Assessment of methodological quality

Methodological quality was independently evaluated by two authors using the Joanna Briggs Institute (JBI) critical appraisal instruments. The JBI critical appraisal checklist for prevalence studies provided a numerical score out of a possible 9 points [Table 1]. The JBI critical appraisal checklist for cohort studies provided a numerical score out of a possible 11 points [Table 2]. Studies characterized by low-to-moderate risk of bias were incorporated into the data synthesis. Any discrepancies in methodological quality scoring were resolved through consultation with a third author.

Table 1: JBI critical appraisal for prevalence studies.
Item Gasibat et al. Shariff et al. Karyono et al. Total %
1. Was the sample frame appropriate to address the target population? Y Y Y 100
2. Were study participants sampled in an appropriate way? Y Y Y 100
3. Was the sample size adequate? Y Y Y 100
4. Were the study subjects and the setting described in detail? Y Y Y 100
5. Was the data analysis conducted with sufficient coverage of the identified sample? Y Y Y 100
6. Were valid methods used for the identification of the condition? Y Y N 66.66
7. Was the condition measured in a standard, reliable way for all participants? Y Y N 66.66
8. Was there appropriate statistical analysis? Y Y Y 100
9. Was the response rate adequate, and if not, was the low response rate managed appropriately? Y Y Y 100
Score 9/9 9/9 8/9
Risk of bias Low Low Low

JBI: Joanna Briggs Institute

Table 2: JBI critical appraisal for cohort studies.
Item Goh et al. Rangasamy et al. Suryanto et al. Zhou et al. Miyake et al. Total %
1. Were the two groups similar and recruited from the same population? Y Y Y Y Y 100
2. Were the exposures measured similarly to assign people to both exposed and unexposed groups? Y Y Y Y Y 100
3. Was the exposure measured in a valid and reliable way? Y Y Y Y Y 100
4. Were confounding factors identified? Y Y Y Y Y 100
5. Were strategies to deal with confounding factors stated? Y Y Y Y Y 100
6. Were the groups/participants free of the outcome at the start of the study (or at the moment of exposure)? Y Y Y Y Y 100
7. Were the outcomes measured in a valid and reliable way? Y Y Y Y Y 100
8. Was the follow up time reported and sufficient to be long enough for outcomes to occur?
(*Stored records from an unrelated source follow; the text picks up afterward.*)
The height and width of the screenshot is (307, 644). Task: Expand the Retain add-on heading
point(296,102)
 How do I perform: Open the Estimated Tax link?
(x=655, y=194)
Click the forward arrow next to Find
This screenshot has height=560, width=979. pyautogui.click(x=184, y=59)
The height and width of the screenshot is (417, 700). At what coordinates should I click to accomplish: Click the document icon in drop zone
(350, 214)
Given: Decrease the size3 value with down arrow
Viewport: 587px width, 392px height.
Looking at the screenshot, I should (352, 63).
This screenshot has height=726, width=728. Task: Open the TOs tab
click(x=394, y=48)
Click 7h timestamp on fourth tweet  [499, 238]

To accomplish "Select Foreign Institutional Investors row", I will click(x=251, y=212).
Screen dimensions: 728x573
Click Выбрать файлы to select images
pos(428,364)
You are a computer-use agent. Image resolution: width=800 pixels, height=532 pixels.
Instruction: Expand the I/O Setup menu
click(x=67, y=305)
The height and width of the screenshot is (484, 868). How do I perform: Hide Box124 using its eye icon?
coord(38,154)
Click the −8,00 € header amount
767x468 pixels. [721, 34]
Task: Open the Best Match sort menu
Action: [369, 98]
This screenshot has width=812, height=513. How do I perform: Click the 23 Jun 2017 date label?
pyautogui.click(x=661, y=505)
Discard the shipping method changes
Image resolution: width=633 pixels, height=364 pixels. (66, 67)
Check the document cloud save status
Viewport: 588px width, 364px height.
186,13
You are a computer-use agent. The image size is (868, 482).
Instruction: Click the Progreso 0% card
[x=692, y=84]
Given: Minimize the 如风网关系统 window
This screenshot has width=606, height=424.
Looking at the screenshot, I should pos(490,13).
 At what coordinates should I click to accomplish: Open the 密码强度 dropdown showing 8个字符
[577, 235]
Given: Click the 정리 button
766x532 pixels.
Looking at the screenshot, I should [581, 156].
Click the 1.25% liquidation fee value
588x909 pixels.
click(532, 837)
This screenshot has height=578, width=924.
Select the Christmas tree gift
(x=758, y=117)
Y Y Y Y Y 100
9. Was follow up complete, and if not, were the reasons to loss to follow up described and explored? Y Y Y Y Y 100
10. Were strategies to address incomplete follow up utilized? N/A N/A N/A N/A N/A 0
11. Was appropriate statistical analysis used? Y Y Y Y Y 100
Score 10/10 10/10 10/10 10/10 10/10 100
Risk of bias Low Low Low Low Low

JBI: Joanna Briggs Institute

Data extraction

The extracted information regarding participants and study characteristics encompassed the type of study, country of origin, and injury data. The injury data comprised details on the definition of injury, nature of injuries, overuse injuries, incidence proportion, clinical incidence, likelihood of injuries occurring, training or playing hours per week, and the anatomical regions affected.[2]

Formulas:

  • Odds of Injuries= Number of injured players/Number of injury-free players

  • Incidence Proportion = Number of injured athletes/Number of athletes at risk

  • Clinical Incidence = Number of injuries/Number of athletes at risk.

Data synthesis

For data synthesis, we first provided a description of the methods and the population of the included studies. Then, we described the primary and secondary outcomes for each study and tried to combine the information to propose a summary of the outcomes according to subgroups (described below):

  • Anatomical region affected by injury

  • Nature of injury

  • Overuse injury

  • Incidence proportion.

Statistical analysis

A random-effect model was employed to account for heterogeneity and to adjust the pooled estimate of effects across the included studies. To evaluate heterogeneity among studies, both the Chi-square test and Tau2 test were utilized, whereas the I2 statistic was used to quantify the overall variability, expressed as a percentage. According to Higgins and Thompson, I2 values are categorized into low, moderate, and high levels of heterogeneity. Funnel plots were created to visualize heterogeneity and evaluate potential publication bias by fail-safe N analysis, which was computed using the Rosenthal approach. In addition, forest plots were generated to estimate the point estimates (proportions) along with their 95% confidence intervals (95% CI). In these forest plots, the lines on either side of each estimate represent the 95% CI, and the size of the squares indicates the weight of each study. The meta-analysis was performed using Jamovi 2.3.28 software.

RESULTS

Study inclusion

All three databases, namely PubMed, Scopus, and Embase were searched on April 3, 2024. A total of 2859 records were obtained from the search. The latest version of Endnote, i.e., Endnote 21 was used for collation of studies and to identify and remove duplicates. 808 records were identified as duplicates and removed. Out of the remaining 2051 records, 1929 records were excluded based on a review of the title. The remaining 122 records were subjected to a more detailed evaluation and further, 104 records were excluded on the basis of title and abstract. These 18 reports were sought for retrieval, but 4 reports were not retrievable. Hence, 14 reports were assessed for eligibility based on the inclusion and exclusion criteria. Out of these 14 reports, 6 were excluded and 8 reports were included in the review (PRISMA Diag.) [Figure 1].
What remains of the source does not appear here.